** DATA RECORDS follows **

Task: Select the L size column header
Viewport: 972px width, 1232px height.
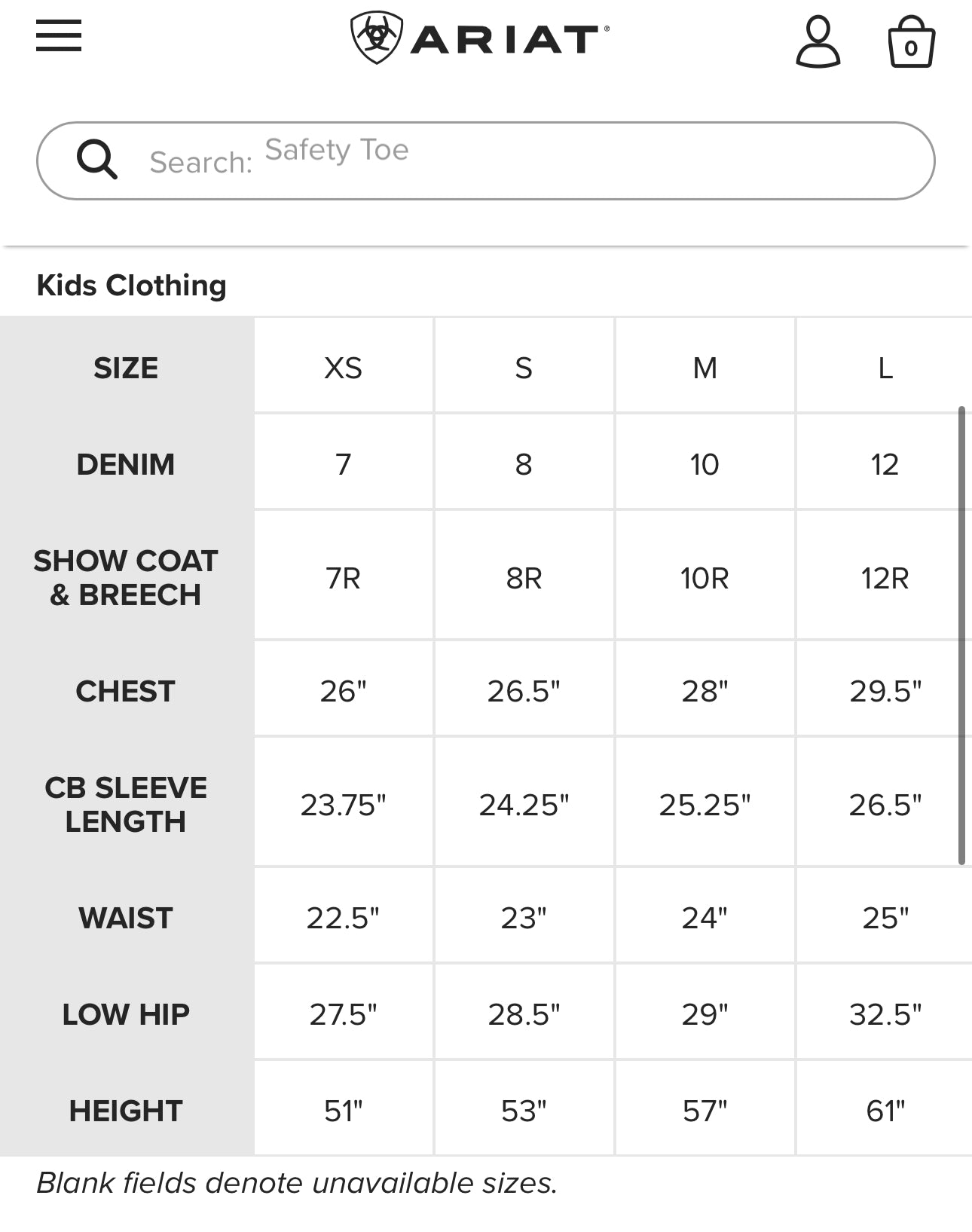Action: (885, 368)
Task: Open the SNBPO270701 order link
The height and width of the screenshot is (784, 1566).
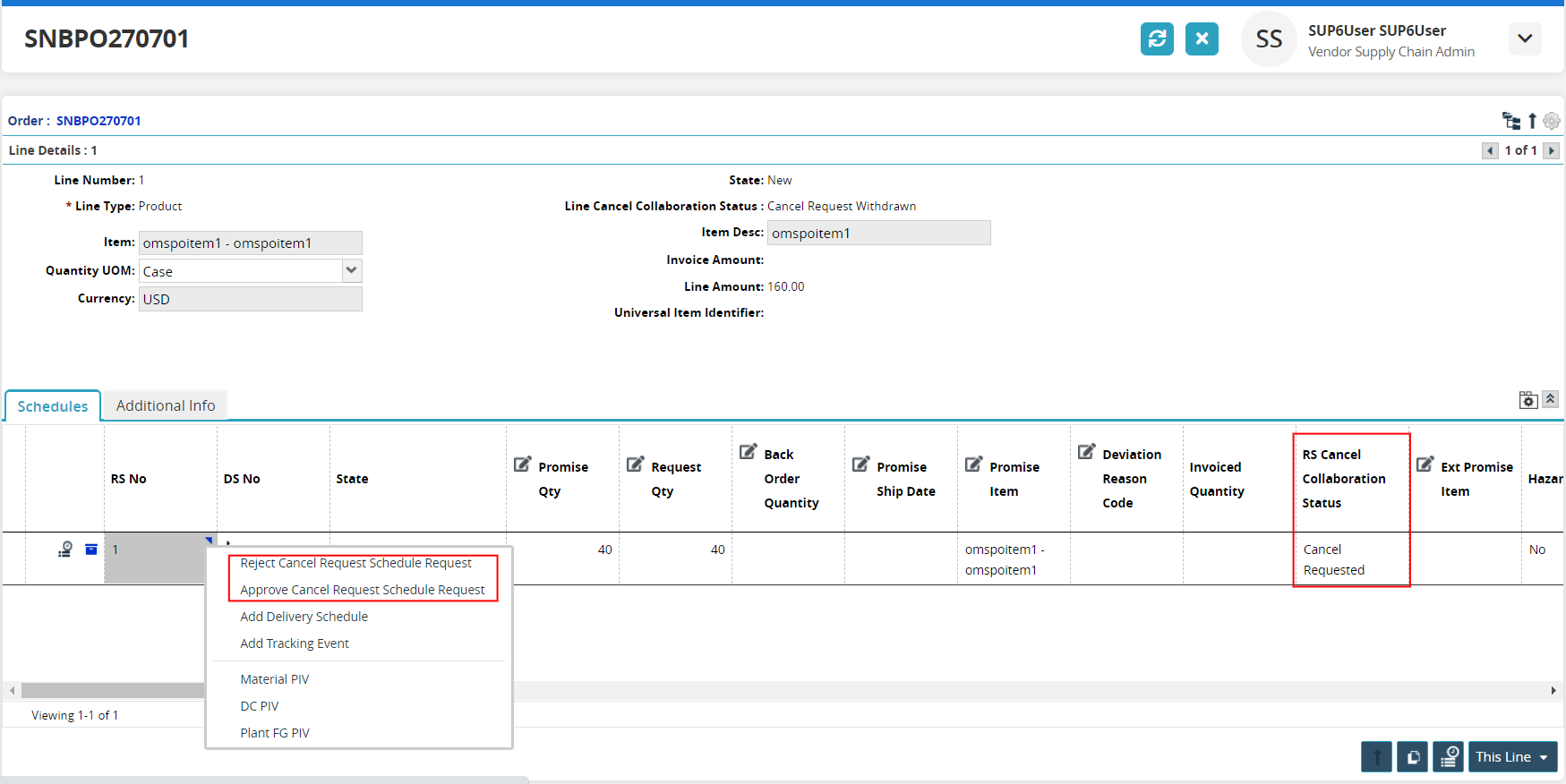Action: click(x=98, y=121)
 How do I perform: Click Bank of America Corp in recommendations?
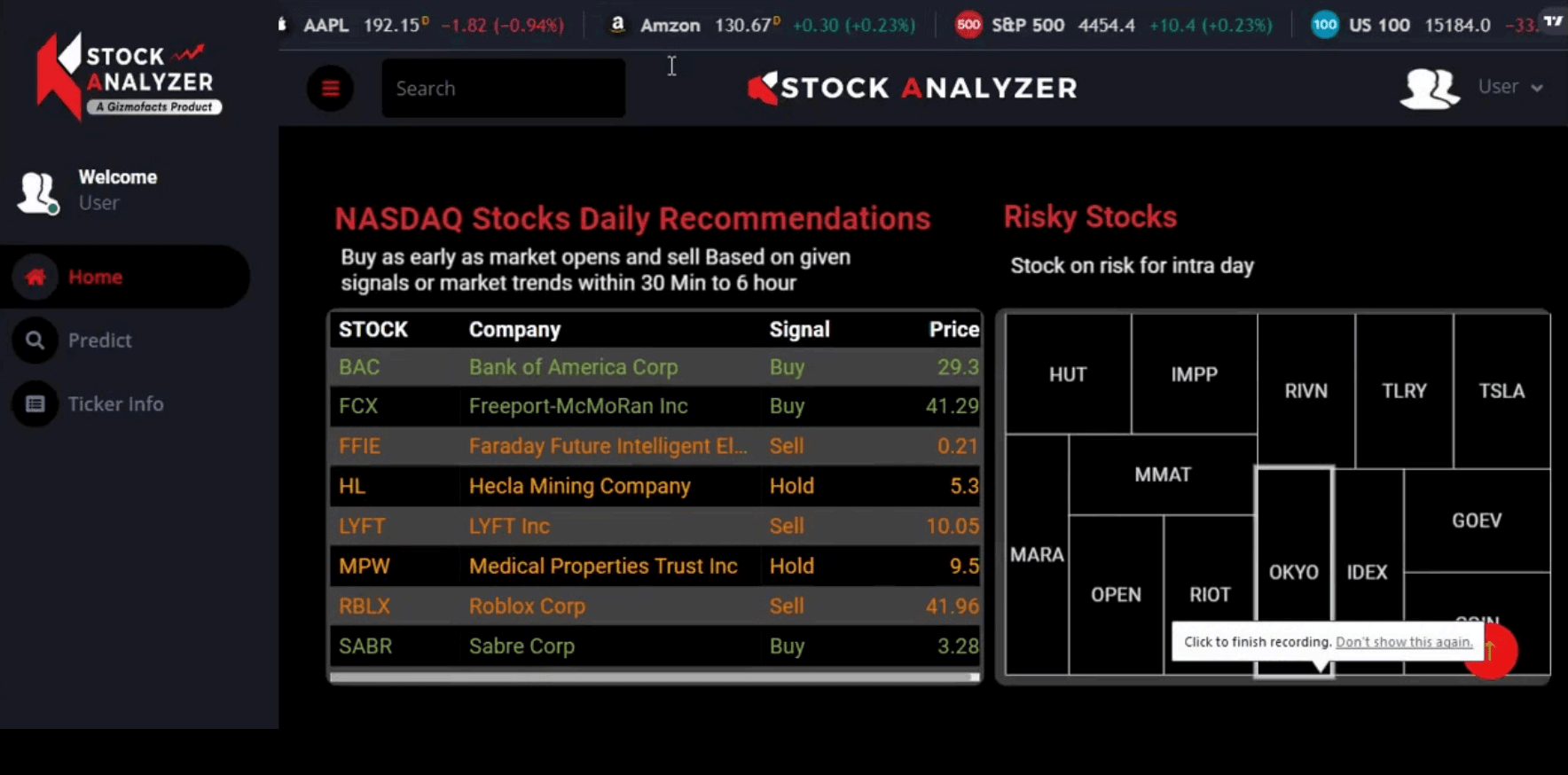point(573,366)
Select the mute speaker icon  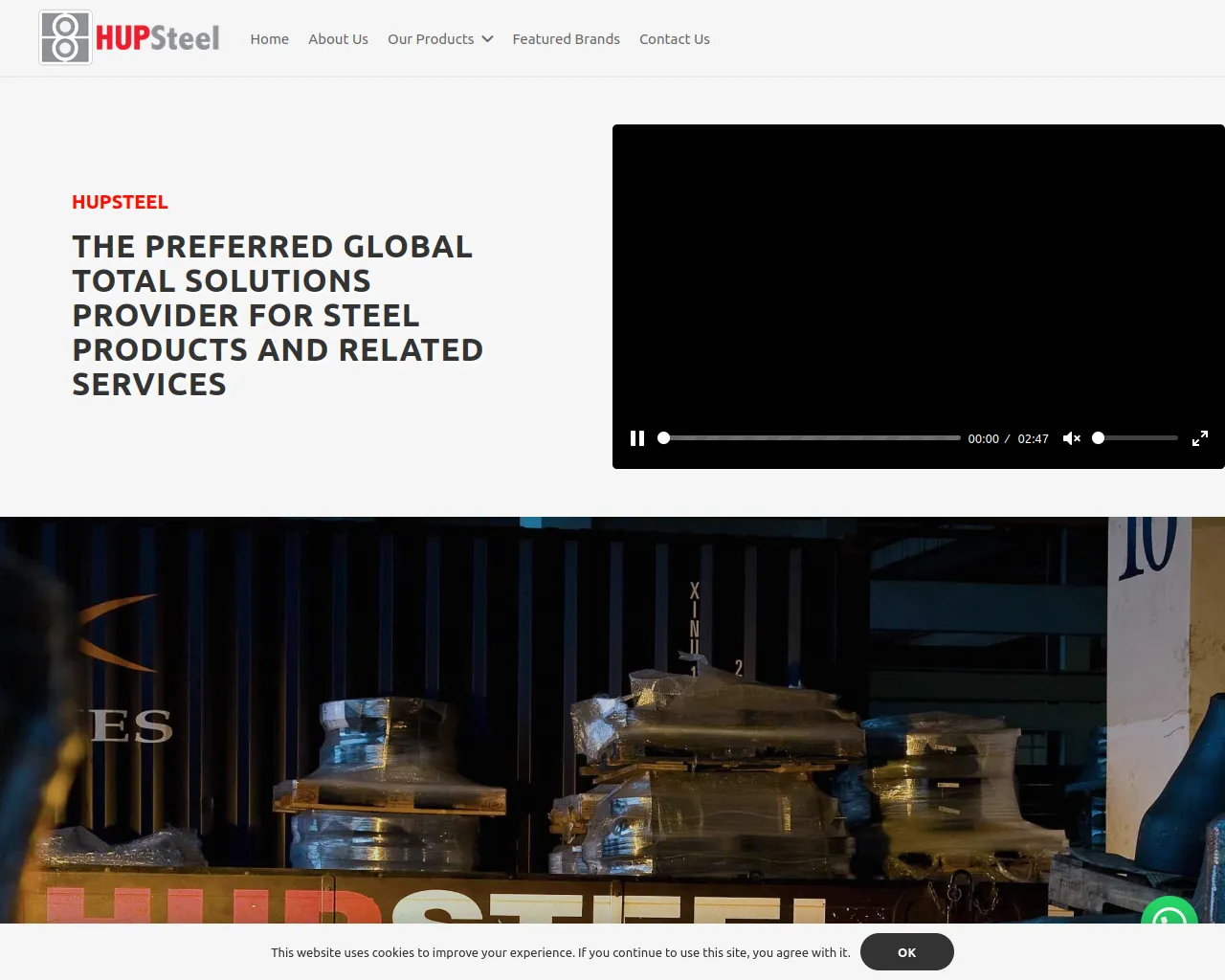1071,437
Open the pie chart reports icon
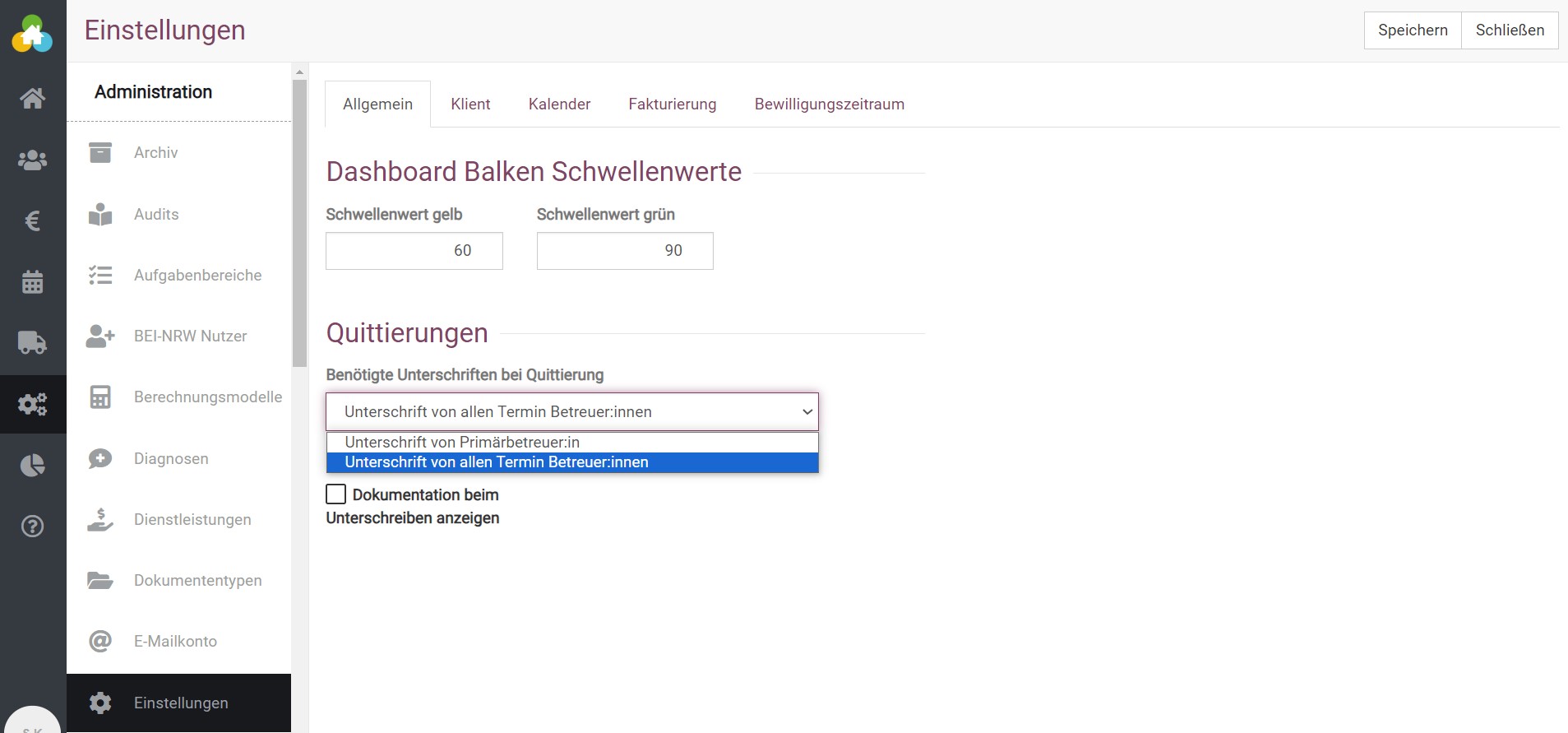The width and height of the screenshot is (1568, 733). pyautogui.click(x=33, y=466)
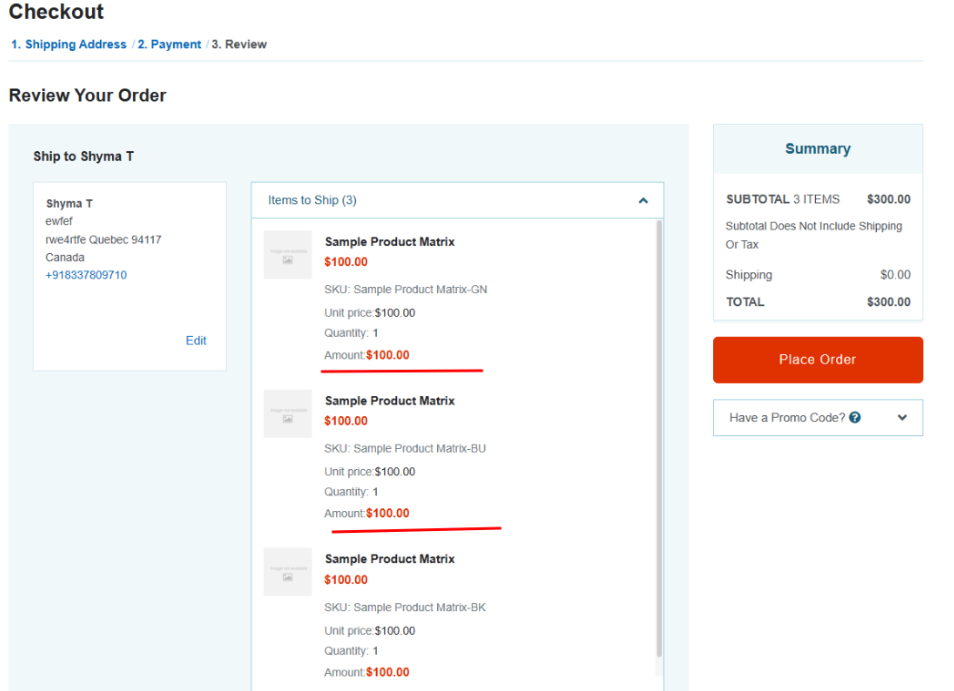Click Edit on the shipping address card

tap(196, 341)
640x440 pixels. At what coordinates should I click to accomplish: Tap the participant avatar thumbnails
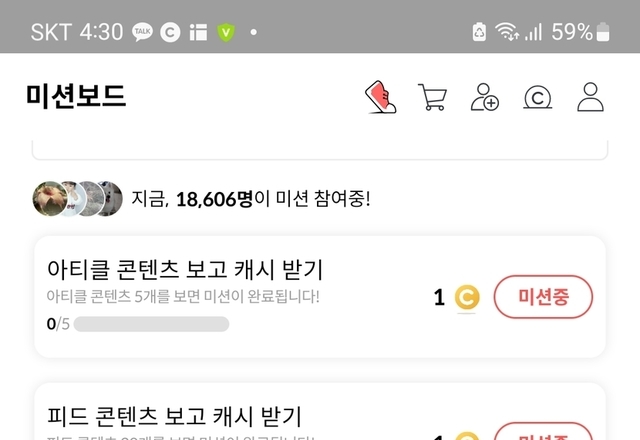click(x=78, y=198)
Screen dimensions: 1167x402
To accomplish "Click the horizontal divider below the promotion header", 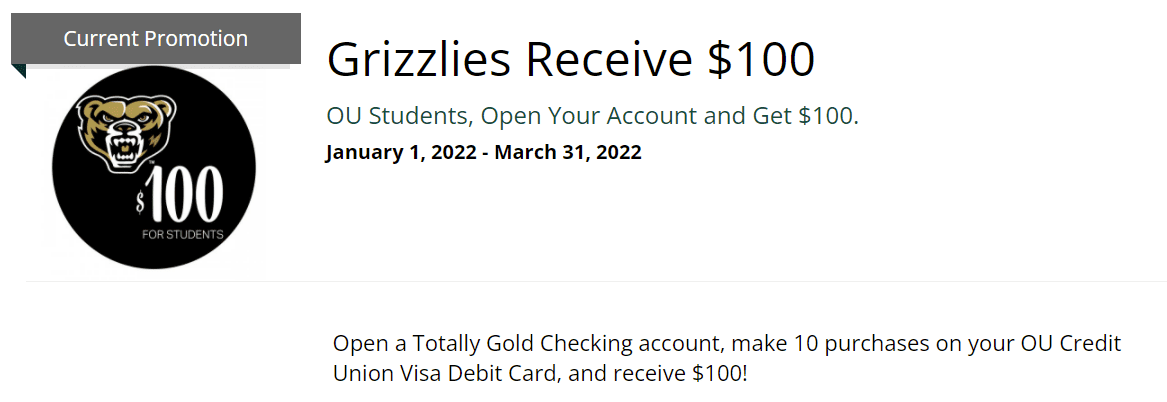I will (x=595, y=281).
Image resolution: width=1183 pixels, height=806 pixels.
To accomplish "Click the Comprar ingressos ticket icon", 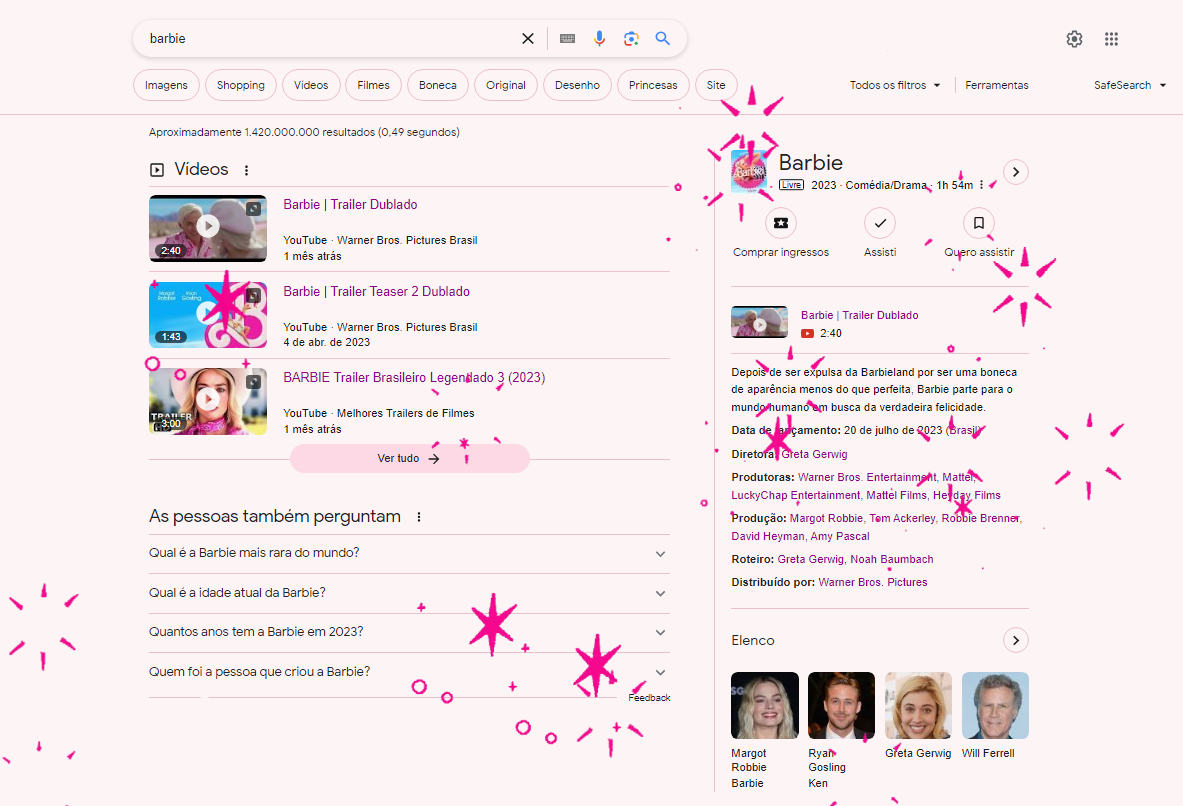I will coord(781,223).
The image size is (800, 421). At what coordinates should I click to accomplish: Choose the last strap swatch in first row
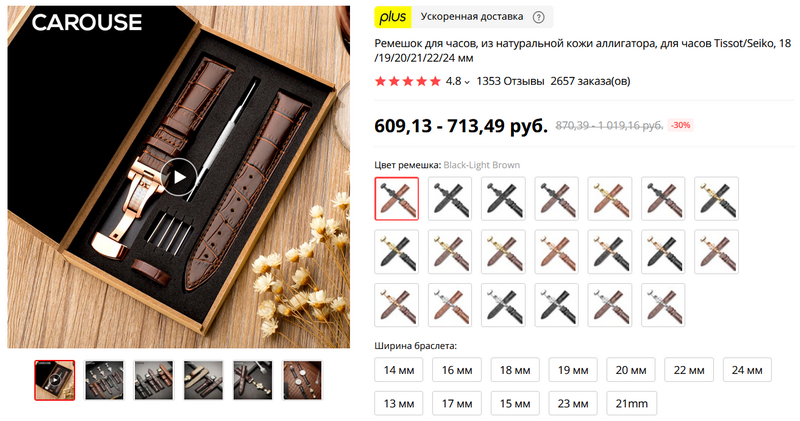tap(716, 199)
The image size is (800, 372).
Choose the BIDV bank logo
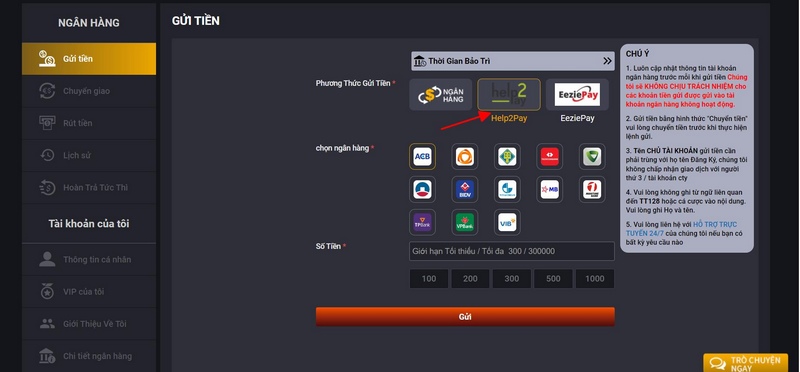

** End of DATA RECORDS **

Among the lines above, find those with the string "Task" and copy them.

Task: Select the L size column header
Task: Open the SNBPO270701 order link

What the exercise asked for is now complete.